After her album was crafted, peppered with a variety of co-writes from Nashville's Natalie Hemby, Hillary Lindsey and Ross Copperman, Potter recorded the album in Nashville's historic RCA Studio A, which she called a "very pivotal moment."

Potter's 'Mother Road' combines rock, blues storytelling

In "The Grapes of Wrath," author John Steinbeck refers to Route 66 as the “the mother of all roads ... the road of flight.” That perfectly sums up Potter's pictorial, liberating record.

"I knew that the album itself was a concept and had an arc and a story and (was) more almost like a film idea, an original motion picture soundtrack kind of vibe," Potter said.

The album was written over a two-year span during the pandemic; Potter drove back and forth across America, alone with her thoughts.

Through her time on the road, she began to re-examine her role as a woman and mother and to dissect her fears and traumas. "There was depression. There was a miscarriage. And there was also a 'What does this mean for me in this place?'"

Potter had moved with her husband and new child from California back to her home state, Vermont. But after suffering a miscarriage and bouts of seasonal depression from coping with long and inky northern days, Potter didn't understand why her textbook "happily ever after" didn't align with deep feelings of happiness.

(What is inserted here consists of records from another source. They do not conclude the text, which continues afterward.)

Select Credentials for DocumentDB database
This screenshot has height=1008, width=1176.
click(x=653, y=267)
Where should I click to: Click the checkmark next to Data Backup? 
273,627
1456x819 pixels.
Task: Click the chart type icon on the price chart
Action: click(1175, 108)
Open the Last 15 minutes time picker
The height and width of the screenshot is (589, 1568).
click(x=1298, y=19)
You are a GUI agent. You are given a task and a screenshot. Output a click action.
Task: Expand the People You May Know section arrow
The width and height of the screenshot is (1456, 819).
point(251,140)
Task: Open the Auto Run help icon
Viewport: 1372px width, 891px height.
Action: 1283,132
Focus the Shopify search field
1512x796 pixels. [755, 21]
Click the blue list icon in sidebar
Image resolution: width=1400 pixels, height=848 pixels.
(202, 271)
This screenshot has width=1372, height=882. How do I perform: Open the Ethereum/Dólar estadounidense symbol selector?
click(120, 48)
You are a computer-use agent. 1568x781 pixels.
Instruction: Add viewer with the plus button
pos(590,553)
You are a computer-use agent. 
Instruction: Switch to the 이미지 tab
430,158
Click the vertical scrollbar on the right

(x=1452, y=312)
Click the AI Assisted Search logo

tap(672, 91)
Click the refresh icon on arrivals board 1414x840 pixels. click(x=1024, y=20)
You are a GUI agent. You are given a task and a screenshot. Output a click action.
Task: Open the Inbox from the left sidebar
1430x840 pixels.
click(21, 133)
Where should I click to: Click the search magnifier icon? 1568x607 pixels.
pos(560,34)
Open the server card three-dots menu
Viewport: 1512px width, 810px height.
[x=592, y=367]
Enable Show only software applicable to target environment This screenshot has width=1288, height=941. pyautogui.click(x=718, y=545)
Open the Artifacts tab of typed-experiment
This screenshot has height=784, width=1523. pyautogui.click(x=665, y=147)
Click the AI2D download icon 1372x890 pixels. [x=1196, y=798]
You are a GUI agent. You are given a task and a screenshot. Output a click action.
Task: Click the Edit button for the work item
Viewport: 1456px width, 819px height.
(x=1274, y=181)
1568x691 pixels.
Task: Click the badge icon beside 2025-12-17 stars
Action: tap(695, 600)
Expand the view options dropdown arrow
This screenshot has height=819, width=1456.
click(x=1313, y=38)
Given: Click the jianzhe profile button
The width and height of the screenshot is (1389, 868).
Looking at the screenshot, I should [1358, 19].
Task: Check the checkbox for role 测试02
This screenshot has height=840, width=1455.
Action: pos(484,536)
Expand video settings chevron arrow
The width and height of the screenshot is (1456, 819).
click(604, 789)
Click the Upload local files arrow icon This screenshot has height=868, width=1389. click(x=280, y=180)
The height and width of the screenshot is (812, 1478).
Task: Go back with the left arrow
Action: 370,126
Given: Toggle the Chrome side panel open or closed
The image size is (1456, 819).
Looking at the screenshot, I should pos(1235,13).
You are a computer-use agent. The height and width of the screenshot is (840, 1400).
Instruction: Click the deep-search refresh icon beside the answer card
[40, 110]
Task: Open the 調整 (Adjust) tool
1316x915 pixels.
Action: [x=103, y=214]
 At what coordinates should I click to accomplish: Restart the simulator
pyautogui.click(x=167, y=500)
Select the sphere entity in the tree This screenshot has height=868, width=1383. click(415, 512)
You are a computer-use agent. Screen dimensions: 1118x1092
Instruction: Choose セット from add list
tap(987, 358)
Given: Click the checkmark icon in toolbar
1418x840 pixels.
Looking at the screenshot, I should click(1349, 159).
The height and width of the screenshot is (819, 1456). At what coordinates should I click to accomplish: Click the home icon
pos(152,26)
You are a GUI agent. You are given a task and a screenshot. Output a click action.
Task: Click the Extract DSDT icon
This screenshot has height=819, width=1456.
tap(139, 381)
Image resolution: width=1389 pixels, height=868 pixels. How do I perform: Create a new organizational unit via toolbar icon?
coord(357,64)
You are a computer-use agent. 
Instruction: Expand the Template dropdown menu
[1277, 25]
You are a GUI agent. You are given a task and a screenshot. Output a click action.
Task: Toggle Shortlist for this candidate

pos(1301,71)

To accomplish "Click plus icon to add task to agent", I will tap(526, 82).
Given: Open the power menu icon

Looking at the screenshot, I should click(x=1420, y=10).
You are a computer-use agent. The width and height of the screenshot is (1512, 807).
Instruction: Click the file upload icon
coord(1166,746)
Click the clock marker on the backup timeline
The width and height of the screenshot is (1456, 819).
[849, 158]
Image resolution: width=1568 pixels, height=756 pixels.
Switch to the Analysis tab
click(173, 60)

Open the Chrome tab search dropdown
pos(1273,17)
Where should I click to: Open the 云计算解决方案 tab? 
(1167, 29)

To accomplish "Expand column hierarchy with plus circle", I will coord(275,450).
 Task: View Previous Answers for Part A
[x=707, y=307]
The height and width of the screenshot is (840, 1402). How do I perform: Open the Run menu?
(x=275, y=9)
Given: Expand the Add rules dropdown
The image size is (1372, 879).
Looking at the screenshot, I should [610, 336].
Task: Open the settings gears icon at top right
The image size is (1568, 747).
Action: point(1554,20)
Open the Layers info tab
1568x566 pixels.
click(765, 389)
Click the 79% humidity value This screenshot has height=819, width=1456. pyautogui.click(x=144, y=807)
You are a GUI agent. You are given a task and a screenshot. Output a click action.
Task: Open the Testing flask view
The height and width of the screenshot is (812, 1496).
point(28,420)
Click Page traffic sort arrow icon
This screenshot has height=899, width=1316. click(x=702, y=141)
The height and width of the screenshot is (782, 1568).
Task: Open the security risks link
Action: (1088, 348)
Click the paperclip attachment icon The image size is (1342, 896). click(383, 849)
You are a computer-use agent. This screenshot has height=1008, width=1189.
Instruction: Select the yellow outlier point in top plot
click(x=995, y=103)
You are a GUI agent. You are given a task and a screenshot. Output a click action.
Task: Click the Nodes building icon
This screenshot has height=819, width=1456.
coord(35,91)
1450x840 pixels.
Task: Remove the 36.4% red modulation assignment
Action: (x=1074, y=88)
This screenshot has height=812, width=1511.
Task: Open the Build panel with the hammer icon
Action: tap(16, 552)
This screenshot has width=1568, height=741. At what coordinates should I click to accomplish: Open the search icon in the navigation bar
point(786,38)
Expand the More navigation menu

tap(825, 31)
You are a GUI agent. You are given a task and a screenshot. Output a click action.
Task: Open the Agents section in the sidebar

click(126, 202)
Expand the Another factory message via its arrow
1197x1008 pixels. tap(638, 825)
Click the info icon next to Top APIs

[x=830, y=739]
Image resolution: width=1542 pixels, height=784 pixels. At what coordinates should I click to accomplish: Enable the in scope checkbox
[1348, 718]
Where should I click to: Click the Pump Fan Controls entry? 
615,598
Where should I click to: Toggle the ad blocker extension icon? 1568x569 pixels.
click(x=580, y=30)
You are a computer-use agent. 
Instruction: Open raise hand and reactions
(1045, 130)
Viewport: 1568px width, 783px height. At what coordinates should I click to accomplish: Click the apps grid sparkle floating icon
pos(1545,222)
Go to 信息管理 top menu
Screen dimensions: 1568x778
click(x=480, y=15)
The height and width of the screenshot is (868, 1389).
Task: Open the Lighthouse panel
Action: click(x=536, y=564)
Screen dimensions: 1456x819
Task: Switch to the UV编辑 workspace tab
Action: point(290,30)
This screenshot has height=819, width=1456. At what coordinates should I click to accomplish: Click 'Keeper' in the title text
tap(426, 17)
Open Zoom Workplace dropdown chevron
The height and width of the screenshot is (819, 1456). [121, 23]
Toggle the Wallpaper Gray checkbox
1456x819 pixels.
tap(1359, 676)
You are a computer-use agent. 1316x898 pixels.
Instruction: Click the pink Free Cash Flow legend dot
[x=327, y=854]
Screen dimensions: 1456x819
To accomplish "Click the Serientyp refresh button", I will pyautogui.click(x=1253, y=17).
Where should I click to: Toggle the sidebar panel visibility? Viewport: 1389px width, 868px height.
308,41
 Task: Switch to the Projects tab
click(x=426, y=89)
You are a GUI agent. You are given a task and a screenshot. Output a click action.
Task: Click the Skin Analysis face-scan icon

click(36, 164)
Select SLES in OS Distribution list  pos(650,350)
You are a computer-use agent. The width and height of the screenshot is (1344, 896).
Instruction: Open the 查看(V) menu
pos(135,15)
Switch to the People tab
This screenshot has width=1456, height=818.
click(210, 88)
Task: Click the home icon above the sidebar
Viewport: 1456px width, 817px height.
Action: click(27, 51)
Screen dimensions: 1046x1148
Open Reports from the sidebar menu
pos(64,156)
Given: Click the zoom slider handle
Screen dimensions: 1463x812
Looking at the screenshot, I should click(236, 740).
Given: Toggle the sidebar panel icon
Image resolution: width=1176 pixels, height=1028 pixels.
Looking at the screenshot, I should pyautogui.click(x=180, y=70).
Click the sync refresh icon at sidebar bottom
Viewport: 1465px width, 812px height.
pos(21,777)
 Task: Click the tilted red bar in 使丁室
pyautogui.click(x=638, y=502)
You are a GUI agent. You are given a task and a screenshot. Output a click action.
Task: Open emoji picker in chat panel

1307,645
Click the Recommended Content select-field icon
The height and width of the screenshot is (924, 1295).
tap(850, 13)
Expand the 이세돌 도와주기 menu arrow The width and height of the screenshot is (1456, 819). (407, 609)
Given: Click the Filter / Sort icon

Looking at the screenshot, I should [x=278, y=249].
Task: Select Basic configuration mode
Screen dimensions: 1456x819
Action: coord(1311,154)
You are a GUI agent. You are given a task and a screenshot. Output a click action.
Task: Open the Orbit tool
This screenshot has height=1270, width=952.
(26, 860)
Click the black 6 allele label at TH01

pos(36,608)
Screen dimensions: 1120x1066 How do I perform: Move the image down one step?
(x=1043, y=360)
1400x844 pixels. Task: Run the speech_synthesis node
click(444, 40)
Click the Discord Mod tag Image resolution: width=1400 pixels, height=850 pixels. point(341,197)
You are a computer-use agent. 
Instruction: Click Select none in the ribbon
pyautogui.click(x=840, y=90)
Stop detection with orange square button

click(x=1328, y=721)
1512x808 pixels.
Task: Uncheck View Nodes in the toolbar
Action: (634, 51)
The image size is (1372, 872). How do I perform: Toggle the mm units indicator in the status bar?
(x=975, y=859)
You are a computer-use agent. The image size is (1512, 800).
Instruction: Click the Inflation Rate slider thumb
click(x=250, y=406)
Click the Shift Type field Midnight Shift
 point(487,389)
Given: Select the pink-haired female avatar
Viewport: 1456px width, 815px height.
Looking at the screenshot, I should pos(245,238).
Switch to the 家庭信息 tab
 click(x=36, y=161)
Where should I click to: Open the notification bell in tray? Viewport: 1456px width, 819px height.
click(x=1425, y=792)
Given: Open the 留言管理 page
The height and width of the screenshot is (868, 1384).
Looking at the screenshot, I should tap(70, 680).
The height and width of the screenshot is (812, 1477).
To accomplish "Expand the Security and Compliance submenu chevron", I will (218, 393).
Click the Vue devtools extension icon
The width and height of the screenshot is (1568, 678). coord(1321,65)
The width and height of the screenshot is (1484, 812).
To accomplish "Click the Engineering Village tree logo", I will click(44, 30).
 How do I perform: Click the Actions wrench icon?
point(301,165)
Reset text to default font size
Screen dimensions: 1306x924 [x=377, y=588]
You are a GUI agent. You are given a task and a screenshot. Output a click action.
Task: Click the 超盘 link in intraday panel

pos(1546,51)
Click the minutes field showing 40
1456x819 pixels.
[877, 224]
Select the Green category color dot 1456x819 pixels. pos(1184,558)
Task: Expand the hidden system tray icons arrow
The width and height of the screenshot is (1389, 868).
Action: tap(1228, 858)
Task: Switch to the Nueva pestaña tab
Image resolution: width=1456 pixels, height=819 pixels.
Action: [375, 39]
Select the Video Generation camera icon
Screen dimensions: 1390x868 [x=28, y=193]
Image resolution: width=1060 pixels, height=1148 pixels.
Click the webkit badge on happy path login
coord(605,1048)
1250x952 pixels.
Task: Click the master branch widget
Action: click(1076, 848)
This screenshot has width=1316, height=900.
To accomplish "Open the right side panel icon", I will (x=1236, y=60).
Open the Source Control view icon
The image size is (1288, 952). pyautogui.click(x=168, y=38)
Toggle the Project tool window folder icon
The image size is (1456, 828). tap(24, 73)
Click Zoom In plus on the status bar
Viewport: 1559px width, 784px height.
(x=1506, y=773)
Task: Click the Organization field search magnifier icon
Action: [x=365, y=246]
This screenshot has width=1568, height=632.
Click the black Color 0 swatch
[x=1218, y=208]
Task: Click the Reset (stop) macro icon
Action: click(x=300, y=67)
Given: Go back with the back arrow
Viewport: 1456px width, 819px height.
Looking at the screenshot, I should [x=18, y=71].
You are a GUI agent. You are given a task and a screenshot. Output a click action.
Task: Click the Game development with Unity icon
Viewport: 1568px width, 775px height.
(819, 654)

"None of it felt real," she said. "It didn't feel like anything that was able to actually sink in and be accepted. Because my body was turning away from me, my heart and my body were behaving very differently than my mind was telling me I should feel. And I needed to explore that.

Grace Potter is headed to the Ryman Auditorium on Feb. 9, 2024 for her "Mother Road" tour.
Grace Potter is headed to the Ryman Auditorium on Feb. 9, 2024 for her "Mother Road" tour.

"Vermont is a huge part of me. It's a place that made me who I am, but that also is the place I was urgently running from for the first 20 years of my life."

So Potter listened to her impulses. She packed up and hit the road — and her time on the highways brought her back to herself.

The album kicks off with title track "Mother Road," a classic rock 'n' roll tune reminiscent of Joplin's "Me and Bobby McGee." With soul and grit, Potter sings "Down mother road / Once again I turn to you / 'Cause you know how I feel, mama / You've been run over too."

The album's cinematic peak comes with the song "Lady Vagabond," a western-inspired, percussive tune with the sounds of castanets and whistling melody. Potter paints herself as an outlaw character who rides alongside her ghosts. "You can call me / I won't come / Call me Lady Vagabond / Queen of the Highway / And the desert sun."

Other standouts include the '70s groove-rock tune "Rose Colored Rearview," and the energetic "Futureland," a Rolling Stones-like track where Potter screams and riffs as she wonders what the future will bring.

"The road asked me the questions that I was too scared to ask myself," Potter said, and the exploration of those questions come center stage for all to hear in "Mother Road."

As it turns out, all of "Mother Road" isn't completely released yet. Potter has more tracks that she recorded, and the Ryman's crowd could potentially hear a taste at her Friday show.

Tickets for Friday night's show are available through axs.com. Brittney Spencer is opening.